Let $A = \mathbb{Q}[x]$. Show that the ideal generated by $x^2-2$ is maximal.
I think it is sufficient to show that $\mathbb{Q}[x]/(x^2-2) \cong \mathbb{Q}\sqrt{2}$, where $\mathbb{Q}\sqrt{2} = \{a + b \sqrt{2} : a,b \in \mathbb{Q} \}$
I'm stuck on this problem.
Is anyone could help for this question?
On
Recall that an ideal $I$ in a ring $R$ is maximal if and only if $R/I$ is a field. To show that $\Bbb Q[x]/(x^2-2)$ is a field, you need to define a ring homomorphism $\phi : \Bbb Q [x]/(x^2-2) \rightarrow \Bbb Q(\sqrt2)$ by $\phi(a \overline x + b): = a\sqrt2 + b$, where $\overline x$ denotes the image of $x$ in the quotient ring, and check this is an isomorphism. Since the latter space is a field, you will be done.

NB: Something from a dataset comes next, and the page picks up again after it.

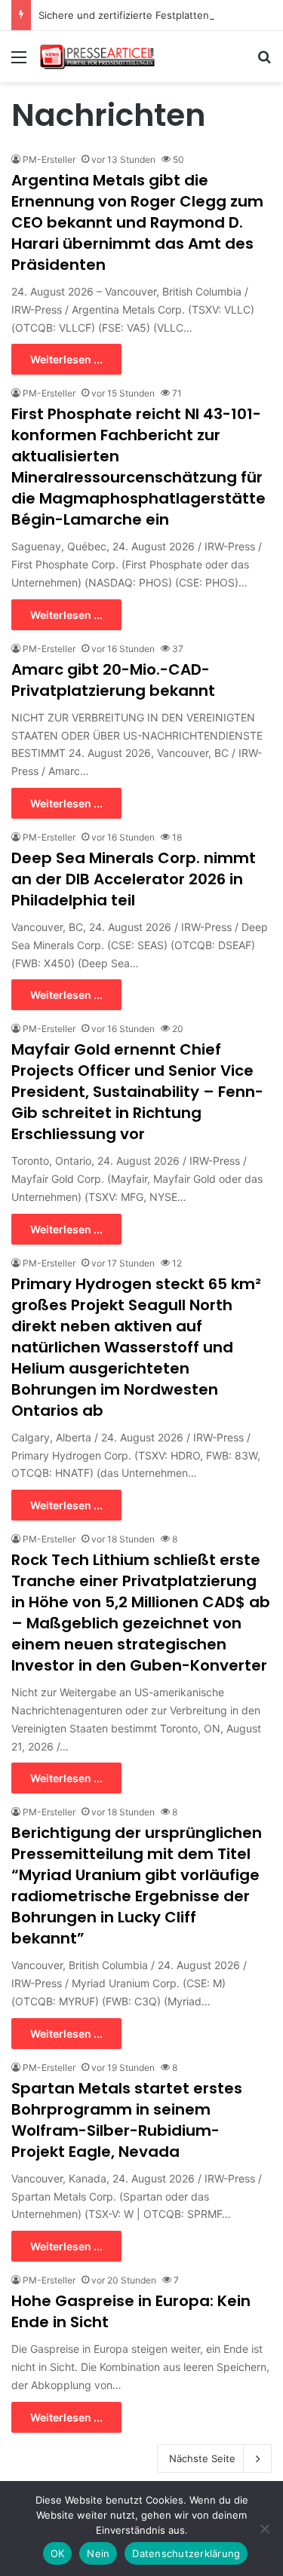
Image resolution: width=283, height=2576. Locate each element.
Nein (98, 2553)
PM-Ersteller (49, 159)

Note that $\mathbb{Q}$ is a field, so $\mathbb{Q}[x]$ is a PID. In a PID $P$, if $p\in P$ then $\langle p\rangle$ is maximal iff $p$ is irreducible in $P$.
Now simply observe that $x^2-2$ has no roots in $\mathbb{Q}$, thus $x^2-2$ is irreducible in $\mathbb{Q}[x]$, so $\langle x^2-2\rangle$ is maximal.